CONSIGNE:
Recopiez sans rien changer le passage de l'extrait sur la clause résiduelle qui va de « 33 La clause » à « de la Charte. ».

EXTRAIT:
33 La clause résiduelle qui figure à l’al. 732.1(3)h) semble avoir pour objet d’aplanir les difficultés auxquelles se heurtent les juges du procès lorsqu’ils sont appelés à formuler des ordonnances à la fois efficaces et adaptées à la situation particulière de chaque accusé. Elle vise à combler des lacunes en permettant au juge chargé de la détermination de la peine d’étoffer l’ordonnance de probation par l’ajout de conditions raisonnables. Des conditions seront alors raisonnables si elles tiennent compte de la situation de l’accusé et si elles respectent les normes de l’art. 8 de la Charte.
34 La clause résiduelle ne vise pas à permettre l’obtention d’éléments de preuve destinés à être utilisés dans des poursuites ultérieures. Elle a pour objet d’assurer que les conditions des ordonnances de probation soient efficaces et puissent être exécutées concrètement. L’absence dans le Code criminel de dispositions précises en matière de surveillance reflète simplement la nature généralement individualisée du processus de détermination de la peine et des ordonnances de probation.

DONNÉES FOURNIES:
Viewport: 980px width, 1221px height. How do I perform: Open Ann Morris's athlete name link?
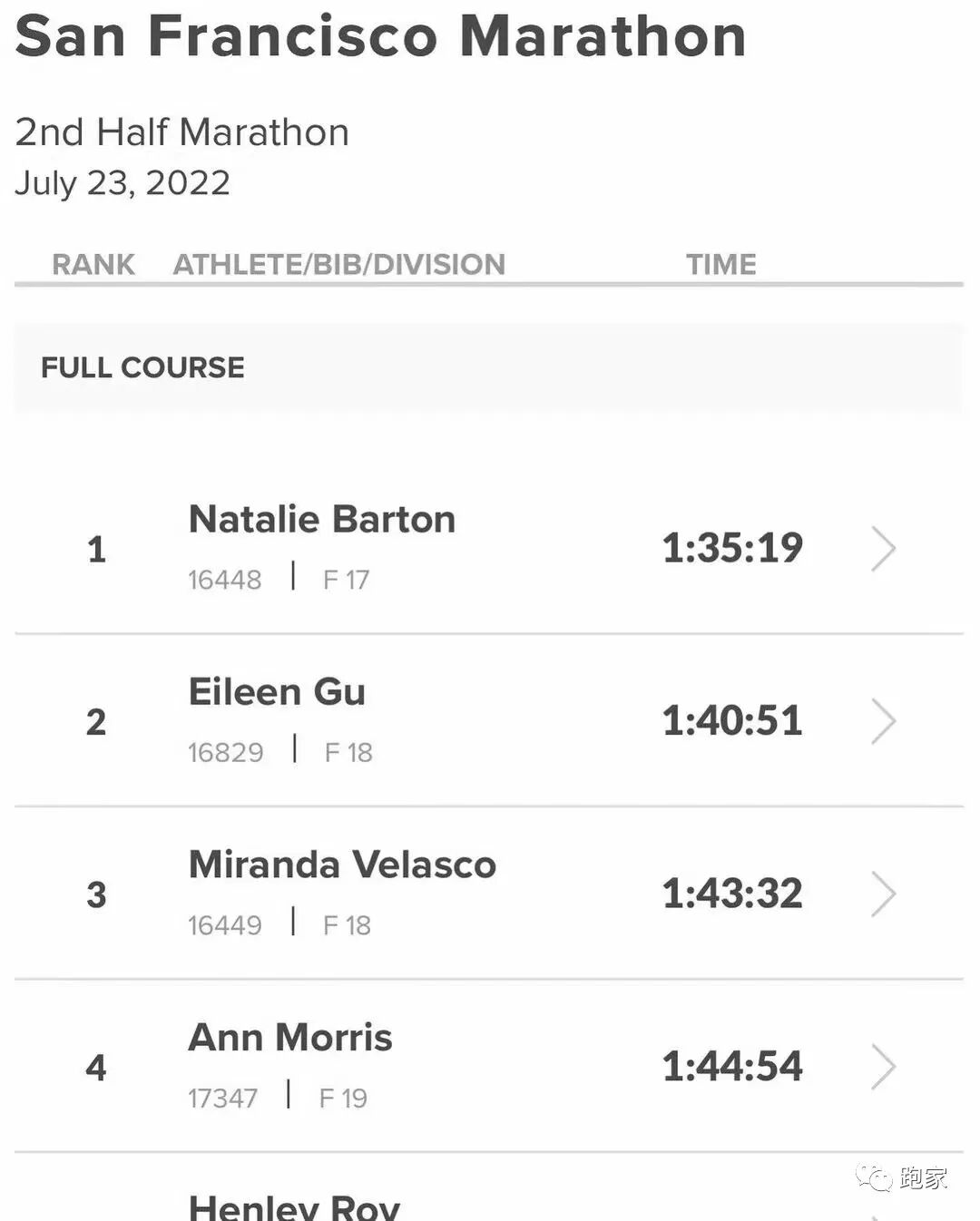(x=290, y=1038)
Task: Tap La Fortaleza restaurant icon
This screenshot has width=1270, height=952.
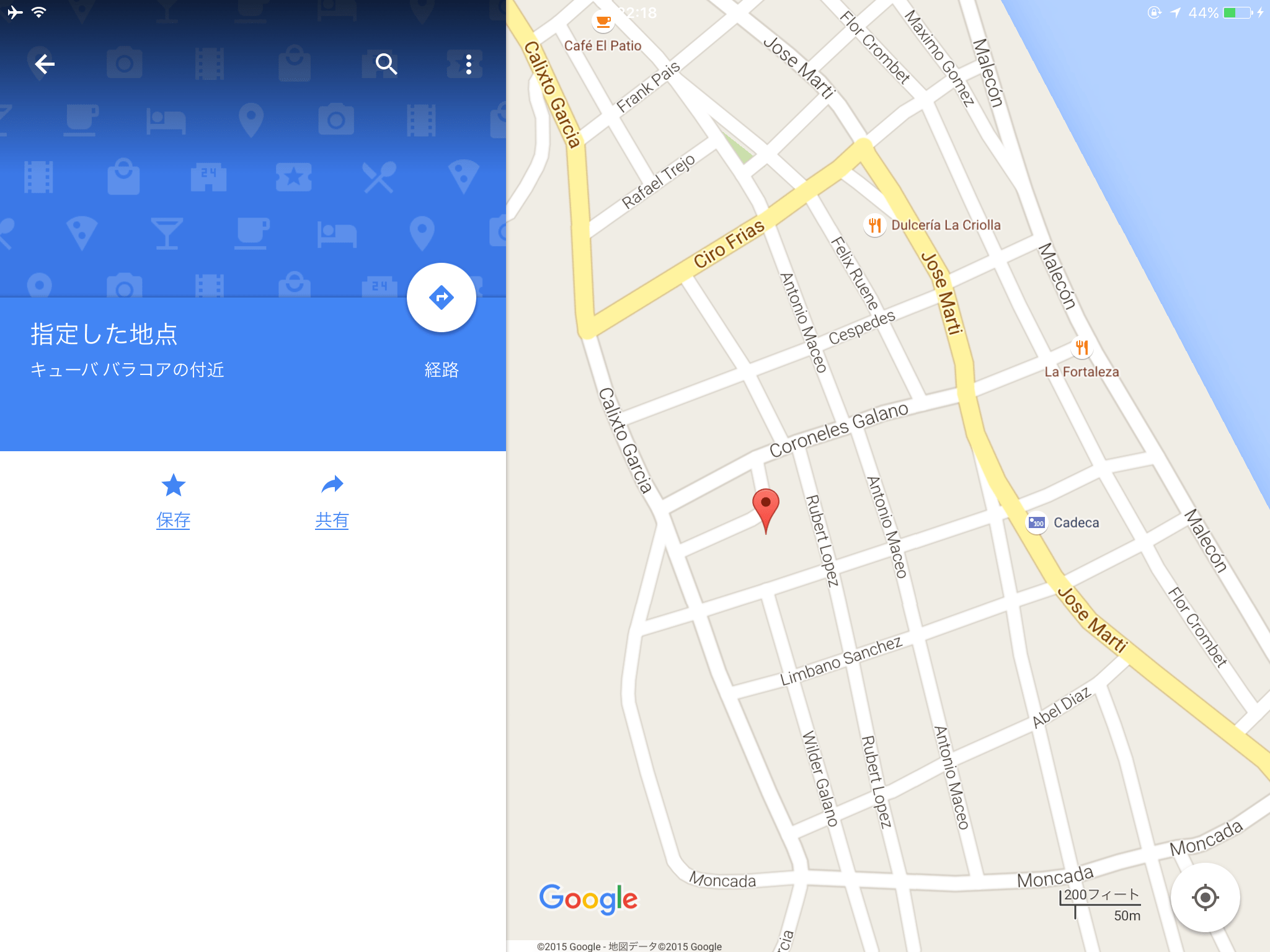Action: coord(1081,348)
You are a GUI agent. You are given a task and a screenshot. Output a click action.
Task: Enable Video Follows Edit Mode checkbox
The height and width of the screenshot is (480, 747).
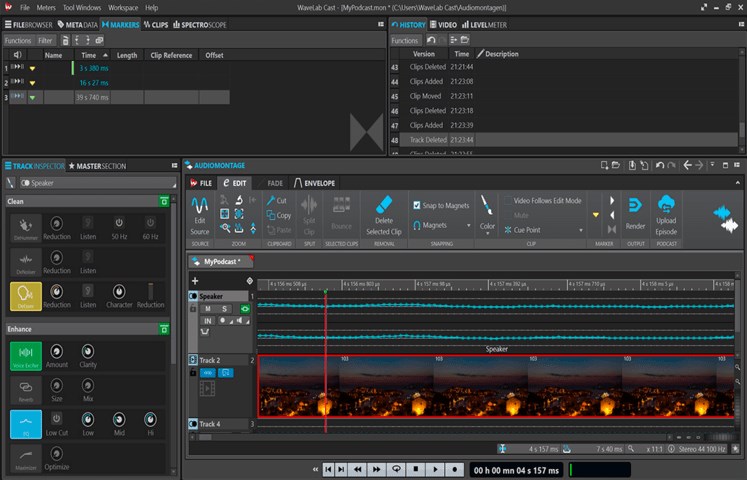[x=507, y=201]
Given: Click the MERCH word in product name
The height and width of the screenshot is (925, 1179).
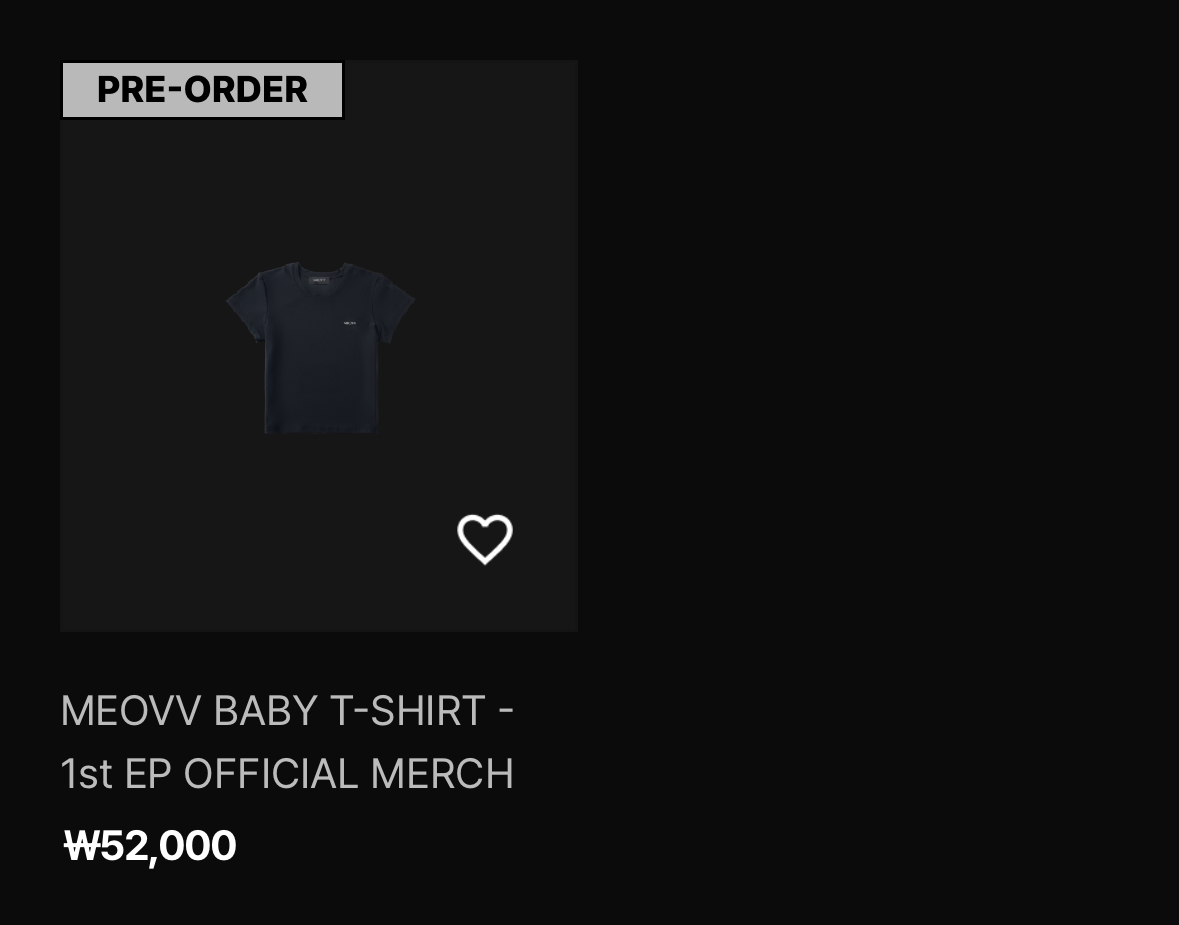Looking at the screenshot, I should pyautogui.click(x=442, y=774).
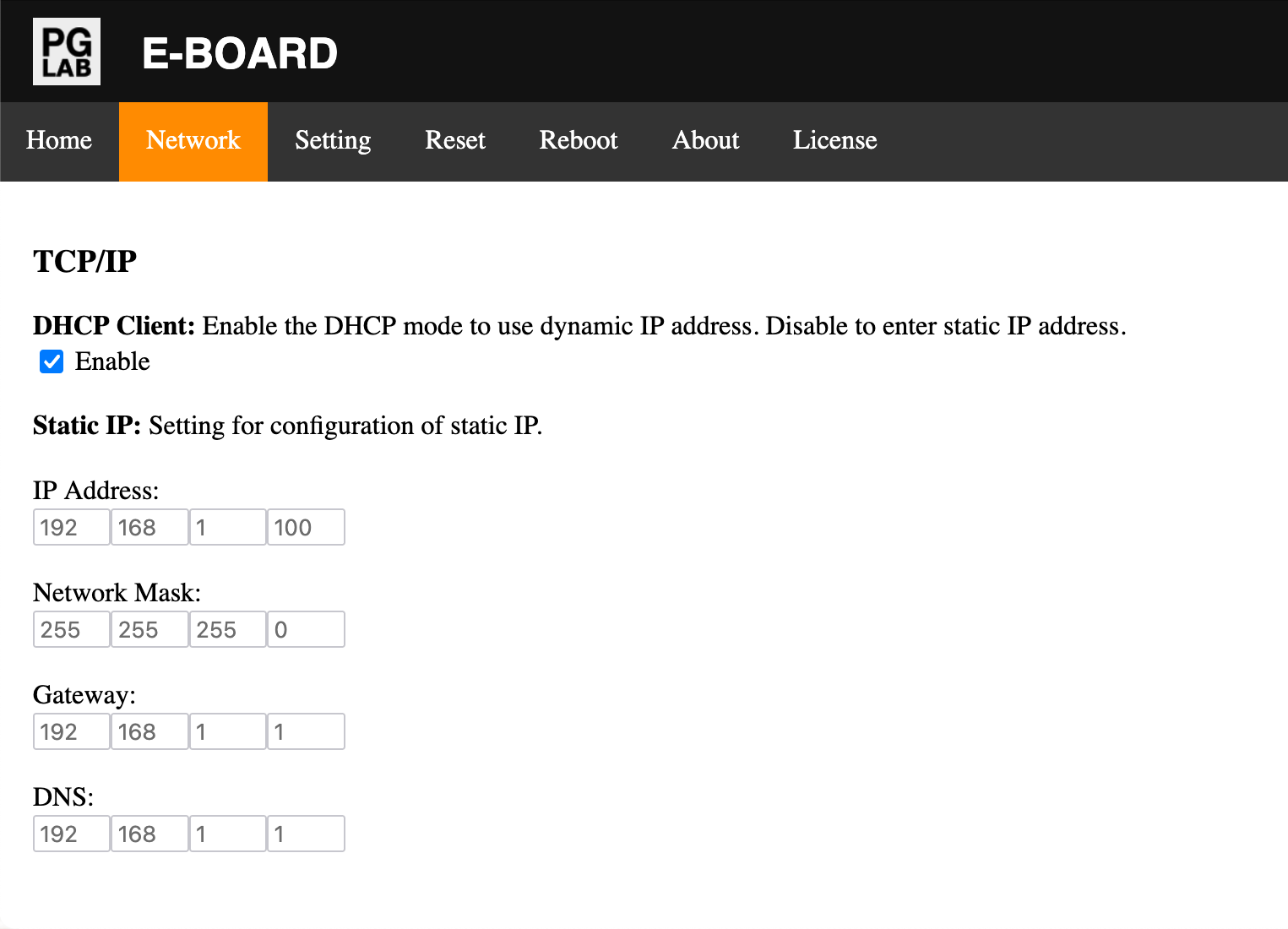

RÉPONSE:
33 La clause résiduelle qui figure à l’al. 732.1(3)h) semble avoir pour objet d’aplanir les difficultés auxquelles se heurtent les juges du procès lorsqu’ils sont appelés à formuler des ordonnances à la fois efficaces et adaptées à la situation particulière de chaque accusé. Elle vise à combler des lacunes en permettant au juge chargé de la détermination de la peine d’étoffer l’ordonnance de probation par l’ajout de conditions raisonnables. Des conditions seront alors raisonnables si elles tiennent compte de la situation de l’accusé et si elles respectent les normes de l’art. 8 de la Charte.